=== Activity ===
Your output should contain every record, unchanged.

^^^^

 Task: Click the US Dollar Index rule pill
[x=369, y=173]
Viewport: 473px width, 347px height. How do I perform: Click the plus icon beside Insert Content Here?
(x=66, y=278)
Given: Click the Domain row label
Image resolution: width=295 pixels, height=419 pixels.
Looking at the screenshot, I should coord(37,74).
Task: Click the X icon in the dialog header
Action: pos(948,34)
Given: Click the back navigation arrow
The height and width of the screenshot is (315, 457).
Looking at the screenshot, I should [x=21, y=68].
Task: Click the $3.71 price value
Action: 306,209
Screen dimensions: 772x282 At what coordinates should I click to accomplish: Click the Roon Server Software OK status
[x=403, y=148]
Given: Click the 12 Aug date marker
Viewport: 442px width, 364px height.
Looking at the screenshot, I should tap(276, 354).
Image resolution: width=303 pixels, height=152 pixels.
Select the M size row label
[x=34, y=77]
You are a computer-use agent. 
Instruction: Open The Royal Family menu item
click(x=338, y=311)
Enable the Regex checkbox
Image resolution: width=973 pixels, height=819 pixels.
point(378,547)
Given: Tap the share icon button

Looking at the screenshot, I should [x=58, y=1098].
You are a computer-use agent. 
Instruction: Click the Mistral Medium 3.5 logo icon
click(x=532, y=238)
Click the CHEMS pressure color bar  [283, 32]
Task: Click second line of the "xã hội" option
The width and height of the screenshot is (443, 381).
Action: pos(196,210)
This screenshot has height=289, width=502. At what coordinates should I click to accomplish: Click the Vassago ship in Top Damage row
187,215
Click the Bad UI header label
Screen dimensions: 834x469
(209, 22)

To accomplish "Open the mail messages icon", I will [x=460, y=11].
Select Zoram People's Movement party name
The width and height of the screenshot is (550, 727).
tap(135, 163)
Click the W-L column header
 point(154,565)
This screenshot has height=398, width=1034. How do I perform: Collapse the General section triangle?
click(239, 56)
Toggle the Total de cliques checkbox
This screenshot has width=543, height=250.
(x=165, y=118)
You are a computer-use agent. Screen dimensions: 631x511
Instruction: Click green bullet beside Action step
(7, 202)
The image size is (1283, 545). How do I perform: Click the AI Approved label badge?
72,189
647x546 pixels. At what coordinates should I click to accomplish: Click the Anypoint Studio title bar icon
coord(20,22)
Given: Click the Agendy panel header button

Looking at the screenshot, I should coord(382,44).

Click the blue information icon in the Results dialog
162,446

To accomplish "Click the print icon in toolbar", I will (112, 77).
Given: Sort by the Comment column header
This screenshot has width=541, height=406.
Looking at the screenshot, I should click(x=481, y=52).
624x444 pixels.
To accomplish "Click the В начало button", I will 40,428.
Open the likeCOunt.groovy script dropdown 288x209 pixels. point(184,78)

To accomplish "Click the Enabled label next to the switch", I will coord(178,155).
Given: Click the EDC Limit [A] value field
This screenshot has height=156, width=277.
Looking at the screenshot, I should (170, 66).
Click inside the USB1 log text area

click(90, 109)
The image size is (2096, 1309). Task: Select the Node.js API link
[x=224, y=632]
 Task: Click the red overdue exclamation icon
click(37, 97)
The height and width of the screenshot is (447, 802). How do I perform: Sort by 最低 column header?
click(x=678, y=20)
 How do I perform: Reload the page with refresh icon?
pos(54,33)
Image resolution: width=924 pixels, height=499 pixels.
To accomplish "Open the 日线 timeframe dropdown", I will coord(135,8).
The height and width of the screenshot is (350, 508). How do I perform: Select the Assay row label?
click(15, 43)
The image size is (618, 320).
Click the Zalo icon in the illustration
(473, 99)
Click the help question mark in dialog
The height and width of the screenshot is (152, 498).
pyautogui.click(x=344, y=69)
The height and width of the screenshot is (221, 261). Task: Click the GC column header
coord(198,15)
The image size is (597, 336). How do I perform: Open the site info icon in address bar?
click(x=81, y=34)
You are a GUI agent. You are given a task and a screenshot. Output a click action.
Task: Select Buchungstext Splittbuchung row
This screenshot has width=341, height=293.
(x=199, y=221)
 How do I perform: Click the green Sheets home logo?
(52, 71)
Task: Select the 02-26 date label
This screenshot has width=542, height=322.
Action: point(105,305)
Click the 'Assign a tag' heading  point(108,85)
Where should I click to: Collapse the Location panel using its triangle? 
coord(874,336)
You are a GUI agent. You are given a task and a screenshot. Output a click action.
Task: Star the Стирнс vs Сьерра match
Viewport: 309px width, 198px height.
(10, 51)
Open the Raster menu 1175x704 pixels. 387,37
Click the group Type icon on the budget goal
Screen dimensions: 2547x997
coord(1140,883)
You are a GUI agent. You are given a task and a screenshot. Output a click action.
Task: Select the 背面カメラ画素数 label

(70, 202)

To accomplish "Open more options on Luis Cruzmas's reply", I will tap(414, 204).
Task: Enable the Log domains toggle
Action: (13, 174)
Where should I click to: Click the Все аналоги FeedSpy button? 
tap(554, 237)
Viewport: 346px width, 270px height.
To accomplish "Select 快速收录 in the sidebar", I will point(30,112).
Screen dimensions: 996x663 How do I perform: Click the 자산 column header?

^^^^

=== Answer area ===
 Task: Click the US Dollar Index rule pill
[x=369, y=173]
Viewport: 473px width, 347px height. How do I perform: Click the plus icon beside Insert Content Here?
(x=66, y=278)
Given: Click the Domain row label
Image resolution: width=295 pixels, height=419 pixels.
Looking at the screenshot, I should coord(37,74).
Task: Click the X icon in the dialog header
Action: pos(948,34)
Given: Click the back navigation arrow
The height and width of the screenshot is (315, 457).
Looking at the screenshot, I should [x=21, y=68].
Task: Click the $3.71 price value
Action: 306,209
Screen dimensions: 772x282 At what coordinates should I click to accomplish: Click the Roon Server Software OK status
[x=403, y=148]
Given: Click the 12 Aug date marker
Viewport: 442px width, 364px height.
Looking at the screenshot, I should tap(276, 354).
Image resolution: width=303 pixels, height=152 pixels.
Select the M size row label
[x=34, y=77]
You are a computer-use agent. 
Instruction: Open The Royal Family menu item
click(x=338, y=311)
Enable the Regex checkbox
Image resolution: width=973 pixels, height=819 pixels.
point(378,547)
Given: Tap the share icon button

Looking at the screenshot, I should [x=58, y=1098].
You are a computer-use agent. 
Instruction: Click the Mistral Medium 3.5 logo icon
click(x=532, y=238)
Click the CHEMS pressure color bar  [283, 32]
Task: Click second line of the "xã hội" option
The width and height of the screenshot is (443, 381).
Action: pos(196,210)
This screenshot has height=289, width=502. At what coordinates should I click to accomplish: Click the Vassago ship in Top Damage row
187,215
Click the Bad UI header label
Screen dimensions: 834x469
(209, 22)

To accomplish "Open the mail messages icon", I will [x=460, y=11].
Select Zoram People's Movement party name
The width and height of the screenshot is (550, 727).
tap(135, 163)
Click the W-L column header
 point(154,565)
This screenshot has height=398, width=1034. How do I perform: Collapse the General section triangle?
click(239, 56)
Toggle the Total de cliques checkbox
This screenshot has width=543, height=250.
(x=165, y=118)
You are a computer-use agent. Screen dimensions: 631x511
Instruction: Click green bullet beside Action step
(7, 202)
The image size is (1283, 545). How do I perform: Click the AI Approved label badge?
72,189
647x546 pixels. At what coordinates should I click to accomplish: Click the Anypoint Studio title bar icon
coord(20,22)
Given: Click the Agendy panel header button

Looking at the screenshot, I should coord(382,44).

Click the blue information icon in the Results dialog
162,446

To accomplish "Click the print icon in toolbar", I will (112, 77).
Given: Sort by the Comment column header
This screenshot has width=541, height=406.
Looking at the screenshot, I should click(x=481, y=52).
624x444 pixels.
To accomplish "Click the В начало button", I will 40,428.
Open the likeCOunt.groovy script dropdown 288x209 pixels. point(184,78)

To accomplish "Click the Enabled label next to the switch", I will coord(178,155).
Given: Click the EDC Limit [A] value field
This screenshot has height=156, width=277.
Looking at the screenshot, I should (170, 66).
Click inside the USB1 log text area

click(90, 109)
The image size is (2096, 1309). Task: Select the Node.js API link
[x=224, y=632]
 Task: Click the red overdue exclamation icon
click(37, 97)
The height and width of the screenshot is (447, 802). How do I perform: Sort by 最低 column header?
click(x=678, y=20)
 How do I perform: Reload the page with refresh icon?
pos(54,33)
Image resolution: width=924 pixels, height=499 pixels.
To accomplish "Open the 日线 timeframe dropdown", I will coord(135,8).
The height and width of the screenshot is (350, 508). How do I perform: Select the Assay row label?
click(15, 43)
The image size is (618, 320).
Click the Zalo icon in the illustration
(473, 99)
Click the help question mark in dialog
The height and width of the screenshot is (152, 498).
pyautogui.click(x=344, y=69)
The height and width of the screenshot is (221, 261). Task: Click the GC column header
coord(198,15)
The image size is (597, 336). How do I perform: Open the site info icon in address bar?
click(x=81, y=34)
You are a GUI agent. You are given a task and a screenshot. Output a click action.
Task: Select Buchungstext Splittbuchung row
This screenshot has width=341, height=293.
(x=199, y=221)
 How do I perform: Click the green Sheets home logo?
(52, 71)
Task: Select the 02-26 date label
This screenshot has width=542, height=322.
Action: point(105,305)
Click the 'Assign a tag' heading  point(108,85)
Where should I click to: Collapse the Location panel using its triangle? 
coord(874,336)
You are a GUI agent. You are given a task and a screenshot. Output a click action.
Task: Star the Стирнс vs Сьерра match
Viewport: 309px width, 198px height.
(10, 51)
Open the Raster menu 1175x704 pixels. 387,37
Click the group Type icon on the budget goal
Screen dimensions: 2547x997
coord(1140,883)
You are a GUI agent. You are given a task and a screenshot. Output a click action.
Task: Select the 背面カメラ画素数 label

(70, 202)

To accomplish "Open more options on Luis Cruzmas's reply", I will tap(414, 204).
Task: Enable the Log domains toggle
Action: (13, 174)
Where should I click to: Click the Все аналоги FeedSpy button? 
tap(554, 237)
Viewport: 346px width, 270px height.
To accomplish "Select 快速收录 in the sidebar", I will point(30,112).
Screen dimensions: 996x663 How do I perform: Click the 자산 column header?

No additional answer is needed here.